Ollama setup via Docker PLUS manage your LLM models UI#576
Ollama setup via Docker PLUS manage your LLM models UI#576
Conversation
There was a problem hiding this comment.
Pull request overview
This PR adds Ollama LLM container support to 4CAT's Docker stack, along with an admin UI to manage LLM models (pull, delete, enable/disable). The LLM model refresh logic is extracted from the old refresh_items worker into a dedicated OllamaManager worker. A new llm.enabled_models configuration setting allows admins to control which available models are exposed to users.
Changes:
- New
OllamaManagerbackend worker for refreshing, pulling, and deleting Ollama models via the Ollama HTTP API - New
/admin/llm/admin panel (views_llm.py+llm-server.html) for managing LLM models, gated by both admin privileges andllm.access - New
docker-compose_ollama.ymloverride for running Ollama as a Docker sidecar, with auto-configuration indocker_setup.py
Reviewed changes
Copilot reviewed 11 out of 11 changed files in this pull request and generated 3 comments.
Show a summary per file
| File | Description |
|---|---|
backend/workers/ollama_manager.py |
New worker for Ollama model refresh/pull/delete operations |
backend/workers/refresh_items.py |
LLM refresh logic removed; worker now does nothing |
webtool/views/views_llm.py |
New Flask blueprint for the admin LLM management panel |
webtool/templates/controlpanel/llm-server.html |
New admin panel template for model listing and actions |
webtool/templates/controlpanel/layout.html |
Adds "LLM Server" nav link when llm.access is enabled |
webtool/__init__.py |
Registers the new views_llm blueprint |
processors/machine_learning/llm_prompter.py |
Filters available models by enabled list before showing to users |
common/lib/config_definition.py |
Adds llm.enabled_models config definition |
docker/docker_setup.py |
Auto-configures LLM settings when Ollama is detected on Docker network |
docker-compose_ollama.yml |
New Docker Compose override for the Ollama sidecar service |
docker/README.md |
Documents the Ollama Docker setup and usage |
💡 Add Copilot custom instructions for smarter, more guided reviews. Learn how to get started.

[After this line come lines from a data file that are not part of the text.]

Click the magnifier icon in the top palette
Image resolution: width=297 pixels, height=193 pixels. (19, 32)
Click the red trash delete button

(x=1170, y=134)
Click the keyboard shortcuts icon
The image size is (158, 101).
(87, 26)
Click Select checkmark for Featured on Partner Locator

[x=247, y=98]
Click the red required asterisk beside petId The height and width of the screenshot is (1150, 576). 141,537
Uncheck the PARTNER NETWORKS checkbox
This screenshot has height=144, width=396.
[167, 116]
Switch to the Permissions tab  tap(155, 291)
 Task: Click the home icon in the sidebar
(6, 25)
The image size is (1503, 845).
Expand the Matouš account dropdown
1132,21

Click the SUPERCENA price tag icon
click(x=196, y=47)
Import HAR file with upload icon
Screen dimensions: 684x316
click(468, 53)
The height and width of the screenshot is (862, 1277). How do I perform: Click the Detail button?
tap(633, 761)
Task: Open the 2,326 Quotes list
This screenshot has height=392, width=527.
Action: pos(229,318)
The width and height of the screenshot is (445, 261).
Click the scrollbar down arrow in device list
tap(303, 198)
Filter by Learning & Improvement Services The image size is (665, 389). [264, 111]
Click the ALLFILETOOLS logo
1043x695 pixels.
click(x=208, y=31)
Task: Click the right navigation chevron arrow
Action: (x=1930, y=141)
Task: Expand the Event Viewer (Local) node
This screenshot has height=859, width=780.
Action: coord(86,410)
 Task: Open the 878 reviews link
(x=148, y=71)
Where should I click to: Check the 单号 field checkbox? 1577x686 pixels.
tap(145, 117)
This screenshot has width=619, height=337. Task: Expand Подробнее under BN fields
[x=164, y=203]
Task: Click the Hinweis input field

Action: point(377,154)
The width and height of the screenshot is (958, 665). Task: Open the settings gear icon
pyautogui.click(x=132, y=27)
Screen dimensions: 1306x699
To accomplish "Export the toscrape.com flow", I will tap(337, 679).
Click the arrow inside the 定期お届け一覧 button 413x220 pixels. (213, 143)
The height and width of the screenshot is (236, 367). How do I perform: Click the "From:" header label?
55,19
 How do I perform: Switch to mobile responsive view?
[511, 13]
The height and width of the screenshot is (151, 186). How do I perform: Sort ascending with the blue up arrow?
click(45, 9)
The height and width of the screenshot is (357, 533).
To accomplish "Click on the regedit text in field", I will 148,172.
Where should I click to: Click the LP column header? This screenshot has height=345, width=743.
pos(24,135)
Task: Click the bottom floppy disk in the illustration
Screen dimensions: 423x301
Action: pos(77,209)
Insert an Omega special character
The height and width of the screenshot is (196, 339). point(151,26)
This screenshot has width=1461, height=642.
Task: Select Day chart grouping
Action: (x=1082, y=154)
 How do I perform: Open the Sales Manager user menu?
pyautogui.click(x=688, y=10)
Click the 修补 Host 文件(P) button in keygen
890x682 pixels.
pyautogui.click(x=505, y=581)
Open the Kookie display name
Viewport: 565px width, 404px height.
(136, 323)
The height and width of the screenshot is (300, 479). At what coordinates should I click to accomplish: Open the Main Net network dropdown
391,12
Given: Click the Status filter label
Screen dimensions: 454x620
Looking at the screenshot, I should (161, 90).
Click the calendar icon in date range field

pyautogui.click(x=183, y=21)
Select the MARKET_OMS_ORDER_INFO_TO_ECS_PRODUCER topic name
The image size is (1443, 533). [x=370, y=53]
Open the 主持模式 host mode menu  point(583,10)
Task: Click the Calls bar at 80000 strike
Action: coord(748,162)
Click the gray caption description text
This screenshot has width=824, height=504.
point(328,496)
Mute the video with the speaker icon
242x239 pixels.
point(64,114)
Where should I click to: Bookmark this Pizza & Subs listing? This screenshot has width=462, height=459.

| elif task == "delete": | ||
| success = self.delete_model(model_name) | ||
| if success: | ||
| self.refresh_models() |
There was a problem hiding this comment.
When a model is successfully deleted from the Ollama server, refresh_models() updates llm.available_models to remove the deleted model, but llm.enabled_models is never cleaned up. This means deleted models accumulate as stale entries in llm.enabled_models. While this doesn't cause an immediate runtime error (since llm_prompter.py intersects the two lists), it's misleading: after a delete-and-refresh cycle, the model would disappear from the available models table in the UI, but it remains in the enabled list. If the model is later re-pulled, it would reappear as already enabled, which could be surprising.
The delete_model() method (or the work() method after a successful delete) should remove the model from llm.enabled_models, or at minimum refresh_models() should reconcile llm.enabled_models to remove entries no longer present in llm.available_models.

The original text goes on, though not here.